This post originally appeared on 7 December 2016.
God bless those nice people in city government. They are completely clueless.
Here’s a letter to the editor of the El Paso Inc. from the owner of the Hoppy Monk Joseph Valenzuela delineating the wrongheadedness of building our economic base through tax incentives.
It is absolutely wrong that our city representatives approved a $5.2-million tax incentive for the multi-national corporate chain Topgolf. They will receive a 75-percent rebate on all property taxes and a 75-percent rebate on all city sales tax they collect from customers on their ground-floor sales.
. . .
It is ludicrous to hear that Jessica Herrera, assistant director of El Paso’s Economic and International Development Department, said the city offered a financial package to address the company’s so-called concerns that the area may not prove as profitable because the population is less dense than other cities.
Herrera goes on to say, “Incentives give them, as a retailer, confidence that they don’t have to take 100 percent of the risk because they feel, ‘How is this market going to play out if we open our doors?’”
So the assistant director of economic development wants taxpayers to take on some of the risk of a very successful corporate chain so that Topgolf can do us the favor of opening in El Paso – when the facts show several other chains that have opened locations in El Paso are among the most successful, if not the most successful, in the country.
Topgolf will also receive a 100-percent rebate for building and planning fees. As if Topgolf can’t afford to pay $34,000 in planning fees. To add injury to insult, El Paso taxpayers paid to have our city reps take “recruitment” trips to the company’s headquarters in Dallas.
Do you reckon that our city reps stayed at the Motel 6 and ate at the Waffle House on those “recruitment” trips?
Just wondering.
This whole scenario is no different than us as taxpayers giving 75-percent property and city sales tax incentives for a Walmart, Applebee’s or McDonald’s to open in our community and take away business from our local small businesses – the businesses that actually contribute to our city’s culture rather than homogenize it, as corporate chains do.
Consumers pay 8.25 percent in sales tax – 6.25 percent goes to the state and 2 percent to the city. If you come to The Hoppy Monk and spend $100 before tax, we collect $2 in taxes from you that go to the city.
However, if you go to Topgolf and spend that same $100, the $2 that Topgolf collects – which is supposed to go to our city’s tax revenue – will instead be pocketed by Topgolf and its extremely wealthy ownership: billionaire Thomas Dundon, publicly traded Callaway Golf Company with its market cap of $1.16 billion, private equity firm Providence Equity with $45 billion in assets and WestRiver Group, with $1.66 billion in assets.

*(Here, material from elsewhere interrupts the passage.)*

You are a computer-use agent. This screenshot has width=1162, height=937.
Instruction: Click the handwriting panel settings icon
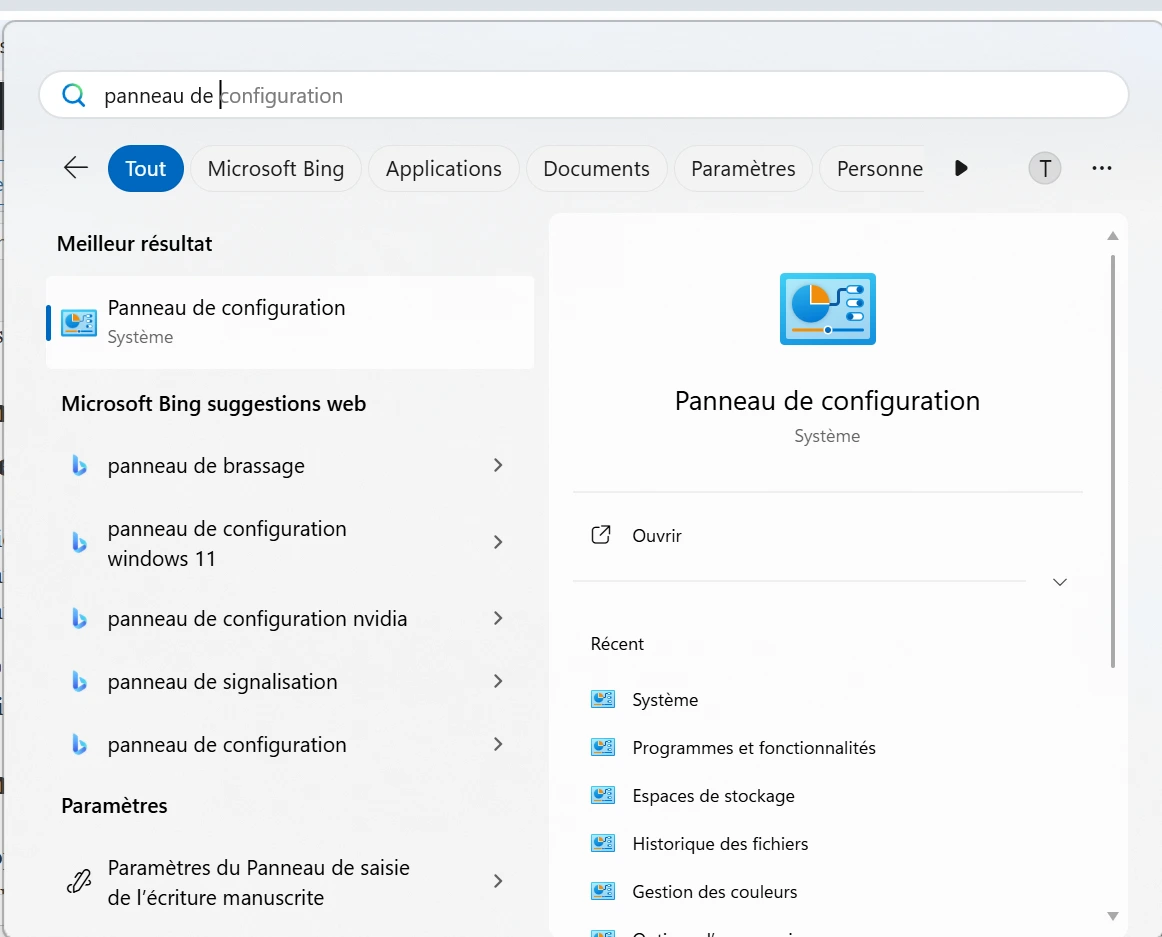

Economies are delicate competitive ecosystems. When our well-meaning elected officials come in and queer the game, they put the people who don’t benefit from their fiscal largess at a disadvantage. Are the people who go to TopGolf going to stop at Hope and Anchor on the way home? Or are they going to blow their entertainment budget on beer and nachos while they’re whacking balls off the top deck?
People are going to spend their money where the get the most value for their dollar. I get that. And that’s cool. That’s what they call “free market capitalism.” Except free market capitalism doesn’t contemplate government subsidizing one business to the detriment of another.
To paraphrase Martin King Luther, Jr, “Socialism for big business, rugged individualism for small businessmen.”
When the City gives tax incentives to a company like TopGolf, or the ballpark, the City is not only depriving itself of legitimate revenue, it is also shifting the tax burden to other taxpayers.
That is, you.
And it continues with the TIRZ giveaways, especially to Hunt and Foster (#10 and #13). The trickle-up economy is alive and well in El Paso thanks to our City that takes care of its friends, not its people.